羊水塞栓症を発症した妊産婦に対応した助産師の体験(修士論文)

単著・共著の別

単著

概要

本研究の目的は、羊水塞栓症を発症した妊産婦に対応した助産師の体験を明らかにし、羊水塞栓症を発症した妊産婦への助産師の対応のあり方について考察することとした。
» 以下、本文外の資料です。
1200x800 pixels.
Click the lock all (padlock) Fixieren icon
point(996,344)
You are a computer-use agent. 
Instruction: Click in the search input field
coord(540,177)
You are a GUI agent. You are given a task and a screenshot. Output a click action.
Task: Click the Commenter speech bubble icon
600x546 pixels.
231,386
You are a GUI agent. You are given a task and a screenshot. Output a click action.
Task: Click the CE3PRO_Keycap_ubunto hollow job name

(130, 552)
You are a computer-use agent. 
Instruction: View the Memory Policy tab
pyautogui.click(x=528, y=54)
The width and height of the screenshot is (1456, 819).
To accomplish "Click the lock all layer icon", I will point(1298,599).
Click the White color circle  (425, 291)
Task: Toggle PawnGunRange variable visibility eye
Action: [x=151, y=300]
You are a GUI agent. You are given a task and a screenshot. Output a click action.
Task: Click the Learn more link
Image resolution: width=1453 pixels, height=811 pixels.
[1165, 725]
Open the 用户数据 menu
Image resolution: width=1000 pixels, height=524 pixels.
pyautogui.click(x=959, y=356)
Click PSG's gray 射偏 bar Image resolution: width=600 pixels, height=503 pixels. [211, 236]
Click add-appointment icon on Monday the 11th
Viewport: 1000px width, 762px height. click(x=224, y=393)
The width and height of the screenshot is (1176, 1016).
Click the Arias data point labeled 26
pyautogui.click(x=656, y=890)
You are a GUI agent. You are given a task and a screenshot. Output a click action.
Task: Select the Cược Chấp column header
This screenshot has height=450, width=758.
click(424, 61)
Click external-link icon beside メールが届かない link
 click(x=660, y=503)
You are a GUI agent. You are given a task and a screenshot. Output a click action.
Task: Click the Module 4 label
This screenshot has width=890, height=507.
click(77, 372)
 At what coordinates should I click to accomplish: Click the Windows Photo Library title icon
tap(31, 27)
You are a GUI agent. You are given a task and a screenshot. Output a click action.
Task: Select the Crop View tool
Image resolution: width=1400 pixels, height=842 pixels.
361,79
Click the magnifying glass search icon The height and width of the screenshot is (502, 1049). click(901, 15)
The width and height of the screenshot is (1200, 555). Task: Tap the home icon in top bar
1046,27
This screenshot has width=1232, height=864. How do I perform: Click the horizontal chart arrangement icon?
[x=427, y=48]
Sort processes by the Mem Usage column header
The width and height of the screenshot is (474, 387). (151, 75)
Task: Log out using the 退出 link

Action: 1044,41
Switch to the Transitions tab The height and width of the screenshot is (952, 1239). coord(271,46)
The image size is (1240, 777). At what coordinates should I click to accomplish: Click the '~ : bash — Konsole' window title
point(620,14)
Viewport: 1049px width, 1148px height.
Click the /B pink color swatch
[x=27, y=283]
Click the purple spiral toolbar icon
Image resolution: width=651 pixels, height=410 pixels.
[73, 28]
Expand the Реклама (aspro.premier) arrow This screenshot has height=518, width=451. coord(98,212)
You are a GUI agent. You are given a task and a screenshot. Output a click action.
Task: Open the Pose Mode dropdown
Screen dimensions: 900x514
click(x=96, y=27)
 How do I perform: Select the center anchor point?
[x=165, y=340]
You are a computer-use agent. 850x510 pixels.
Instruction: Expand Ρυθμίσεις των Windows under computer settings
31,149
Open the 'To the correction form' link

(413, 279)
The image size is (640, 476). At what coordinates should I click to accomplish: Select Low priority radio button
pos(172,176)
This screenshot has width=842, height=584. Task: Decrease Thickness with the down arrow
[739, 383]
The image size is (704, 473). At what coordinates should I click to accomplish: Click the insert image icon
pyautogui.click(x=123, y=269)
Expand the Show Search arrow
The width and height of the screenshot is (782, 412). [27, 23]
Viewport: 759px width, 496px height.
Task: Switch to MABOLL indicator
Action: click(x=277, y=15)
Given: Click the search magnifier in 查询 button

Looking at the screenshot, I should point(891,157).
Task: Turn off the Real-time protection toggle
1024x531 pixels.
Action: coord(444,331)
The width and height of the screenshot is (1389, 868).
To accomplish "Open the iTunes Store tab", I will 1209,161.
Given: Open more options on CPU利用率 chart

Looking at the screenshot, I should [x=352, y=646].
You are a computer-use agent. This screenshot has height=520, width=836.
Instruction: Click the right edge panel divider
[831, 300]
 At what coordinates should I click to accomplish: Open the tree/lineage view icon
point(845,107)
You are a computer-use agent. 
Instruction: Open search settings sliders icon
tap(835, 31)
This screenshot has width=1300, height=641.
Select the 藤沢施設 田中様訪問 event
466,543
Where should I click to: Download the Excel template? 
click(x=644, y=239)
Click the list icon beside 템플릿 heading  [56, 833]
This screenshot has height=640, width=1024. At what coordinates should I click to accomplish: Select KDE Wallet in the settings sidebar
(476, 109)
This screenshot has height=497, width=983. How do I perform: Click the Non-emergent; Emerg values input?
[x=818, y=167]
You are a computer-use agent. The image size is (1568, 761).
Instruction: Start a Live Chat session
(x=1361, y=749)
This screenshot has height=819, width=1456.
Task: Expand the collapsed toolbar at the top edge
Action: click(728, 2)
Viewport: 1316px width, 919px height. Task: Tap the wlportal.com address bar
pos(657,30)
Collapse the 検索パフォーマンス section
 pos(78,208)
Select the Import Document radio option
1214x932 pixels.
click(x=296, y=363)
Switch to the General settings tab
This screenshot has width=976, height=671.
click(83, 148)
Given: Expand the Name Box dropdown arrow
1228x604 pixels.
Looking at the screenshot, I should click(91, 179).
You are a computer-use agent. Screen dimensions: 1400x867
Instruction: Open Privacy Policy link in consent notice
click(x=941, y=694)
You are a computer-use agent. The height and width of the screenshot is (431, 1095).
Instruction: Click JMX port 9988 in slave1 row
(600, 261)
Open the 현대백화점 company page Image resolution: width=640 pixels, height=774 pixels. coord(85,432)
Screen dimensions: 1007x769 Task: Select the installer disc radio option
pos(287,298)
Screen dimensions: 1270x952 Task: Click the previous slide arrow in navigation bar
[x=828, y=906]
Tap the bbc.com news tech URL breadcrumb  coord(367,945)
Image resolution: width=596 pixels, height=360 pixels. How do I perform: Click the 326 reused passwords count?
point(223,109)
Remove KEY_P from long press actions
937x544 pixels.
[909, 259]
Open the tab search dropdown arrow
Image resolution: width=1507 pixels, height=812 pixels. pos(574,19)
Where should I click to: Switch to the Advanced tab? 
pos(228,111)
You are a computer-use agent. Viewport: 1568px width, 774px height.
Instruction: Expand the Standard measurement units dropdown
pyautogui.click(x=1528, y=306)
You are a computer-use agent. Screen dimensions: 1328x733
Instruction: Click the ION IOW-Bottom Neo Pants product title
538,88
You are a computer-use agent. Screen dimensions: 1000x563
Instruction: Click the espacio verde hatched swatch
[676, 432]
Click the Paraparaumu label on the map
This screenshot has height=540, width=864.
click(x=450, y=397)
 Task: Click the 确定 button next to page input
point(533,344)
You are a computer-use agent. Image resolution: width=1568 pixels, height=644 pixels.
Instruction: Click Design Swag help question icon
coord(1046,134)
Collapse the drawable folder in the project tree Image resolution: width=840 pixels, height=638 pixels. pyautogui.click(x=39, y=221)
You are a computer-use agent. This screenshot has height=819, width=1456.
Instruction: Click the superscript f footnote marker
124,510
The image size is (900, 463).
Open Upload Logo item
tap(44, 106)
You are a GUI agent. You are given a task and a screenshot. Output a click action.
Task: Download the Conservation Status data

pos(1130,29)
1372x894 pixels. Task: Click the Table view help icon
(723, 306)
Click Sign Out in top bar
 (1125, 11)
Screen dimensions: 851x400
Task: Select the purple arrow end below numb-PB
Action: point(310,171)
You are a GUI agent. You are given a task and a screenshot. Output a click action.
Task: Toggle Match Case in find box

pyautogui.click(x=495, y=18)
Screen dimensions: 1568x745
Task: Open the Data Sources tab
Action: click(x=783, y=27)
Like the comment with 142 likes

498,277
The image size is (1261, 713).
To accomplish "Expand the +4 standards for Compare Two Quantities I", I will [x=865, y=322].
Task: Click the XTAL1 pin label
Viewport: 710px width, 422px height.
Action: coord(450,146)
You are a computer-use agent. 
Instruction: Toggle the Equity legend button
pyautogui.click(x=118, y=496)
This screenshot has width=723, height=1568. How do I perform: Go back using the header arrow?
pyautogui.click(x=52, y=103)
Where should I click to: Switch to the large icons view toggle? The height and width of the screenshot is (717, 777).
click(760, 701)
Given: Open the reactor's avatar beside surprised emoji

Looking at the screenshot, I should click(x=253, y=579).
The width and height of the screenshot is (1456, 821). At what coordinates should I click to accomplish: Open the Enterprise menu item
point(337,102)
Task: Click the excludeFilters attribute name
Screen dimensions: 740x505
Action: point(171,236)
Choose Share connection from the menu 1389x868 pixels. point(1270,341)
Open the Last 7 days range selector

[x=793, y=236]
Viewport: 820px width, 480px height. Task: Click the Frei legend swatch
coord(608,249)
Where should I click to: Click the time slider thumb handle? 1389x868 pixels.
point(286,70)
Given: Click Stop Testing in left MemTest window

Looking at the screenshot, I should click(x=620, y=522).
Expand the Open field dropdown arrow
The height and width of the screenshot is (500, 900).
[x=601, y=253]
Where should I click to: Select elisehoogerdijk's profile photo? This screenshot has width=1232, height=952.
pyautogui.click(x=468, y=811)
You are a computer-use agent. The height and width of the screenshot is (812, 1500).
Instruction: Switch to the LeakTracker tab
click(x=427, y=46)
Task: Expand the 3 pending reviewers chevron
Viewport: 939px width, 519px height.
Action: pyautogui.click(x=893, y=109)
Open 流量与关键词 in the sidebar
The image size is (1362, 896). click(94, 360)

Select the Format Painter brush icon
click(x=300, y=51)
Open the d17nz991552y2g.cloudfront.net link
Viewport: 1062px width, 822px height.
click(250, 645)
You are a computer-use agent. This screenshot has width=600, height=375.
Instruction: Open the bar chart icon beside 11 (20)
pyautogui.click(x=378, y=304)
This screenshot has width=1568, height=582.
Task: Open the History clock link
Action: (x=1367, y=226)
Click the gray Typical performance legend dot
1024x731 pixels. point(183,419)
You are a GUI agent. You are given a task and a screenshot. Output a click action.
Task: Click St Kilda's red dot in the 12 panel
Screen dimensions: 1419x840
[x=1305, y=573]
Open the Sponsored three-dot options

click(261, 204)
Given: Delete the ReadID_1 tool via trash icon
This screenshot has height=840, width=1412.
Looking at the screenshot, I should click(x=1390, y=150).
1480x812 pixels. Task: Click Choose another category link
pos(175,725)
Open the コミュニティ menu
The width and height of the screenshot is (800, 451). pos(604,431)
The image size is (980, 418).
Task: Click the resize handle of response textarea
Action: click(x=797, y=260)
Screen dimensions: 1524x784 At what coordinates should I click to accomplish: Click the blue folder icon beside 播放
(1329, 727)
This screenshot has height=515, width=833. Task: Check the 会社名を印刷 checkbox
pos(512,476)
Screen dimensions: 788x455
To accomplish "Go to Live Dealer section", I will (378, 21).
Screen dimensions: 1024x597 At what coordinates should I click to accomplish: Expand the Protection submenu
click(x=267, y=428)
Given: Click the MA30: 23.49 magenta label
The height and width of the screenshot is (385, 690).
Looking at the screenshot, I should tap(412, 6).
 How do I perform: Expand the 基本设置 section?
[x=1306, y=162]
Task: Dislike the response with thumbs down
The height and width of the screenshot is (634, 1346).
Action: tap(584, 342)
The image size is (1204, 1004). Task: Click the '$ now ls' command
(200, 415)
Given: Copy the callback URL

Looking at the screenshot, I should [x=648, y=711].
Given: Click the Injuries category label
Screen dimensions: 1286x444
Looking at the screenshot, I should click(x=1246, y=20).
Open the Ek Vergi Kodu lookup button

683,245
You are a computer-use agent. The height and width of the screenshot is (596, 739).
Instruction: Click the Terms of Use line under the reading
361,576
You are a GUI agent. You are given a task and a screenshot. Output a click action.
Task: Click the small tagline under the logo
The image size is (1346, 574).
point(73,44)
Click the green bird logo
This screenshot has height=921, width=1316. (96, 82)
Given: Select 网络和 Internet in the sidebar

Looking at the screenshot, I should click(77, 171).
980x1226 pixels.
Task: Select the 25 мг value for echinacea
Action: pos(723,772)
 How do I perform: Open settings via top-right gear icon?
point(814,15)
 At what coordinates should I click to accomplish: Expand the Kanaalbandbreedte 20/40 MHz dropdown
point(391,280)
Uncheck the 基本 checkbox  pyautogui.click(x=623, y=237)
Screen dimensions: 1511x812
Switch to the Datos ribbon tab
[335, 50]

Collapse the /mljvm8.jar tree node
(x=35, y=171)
研究協力者は羊水塞栓症を発症した妊産婦に対応経験のある助産師で、新卒助産師や直近1年以内の体験者を除外した。データ収集は遠隔にて半構造化面接法を行い、分析は助産師の体験に着目し質的記述的に分析した。倫理的配慮として、宮城大学研究倫理専門委員会(承認番号:宮城大第87号)の承認を得て実施した。羊水塞栓症を発症した妊産婦に対応した助産師の体験として9つのカテゴリーを抽出した。助産師は、突然の【何をしても止まらない出血多量に直面する】中で【出血多量の原因を探る】、【いつもとは違うことが起きている気配を察知する】体験をしていた。また【急激な重症化への恐怖に駆られる】や【救急対応についていけない】といった心理的負担を抱き続けながら対応し【何が何でも産婦の命を助けたい】という願いも抱いていた。対応後にも【産婦や家族に対する自責の念に駆られる】や【産婦の転帰への思いを抱く】といった心理状態を抱き、【体験から教訓を得る】ことができていた。研究結果より、羊水塞栓症を発症した妊産婦に対応した助産師の特徴的な体験が明らかになり、羊水塞栓症の初発症状の第一発見者になる意識を持つ、いつもと違う気配に敏感になる、救急科と産科の看護職同士の連携を深める、羊水塞栓症発生時の助産師の役割を施設毎に検討する、羊水塞栓症に対応する場合に生じうる心理状態を理解する等の看護の示唆が得られた。
研究者:佐藤美紀
研究、論文作成、学内発表全ての過程を行った。2021年度宮城大学大学院看護学研究科博士医前期課程、修士論文として提出した。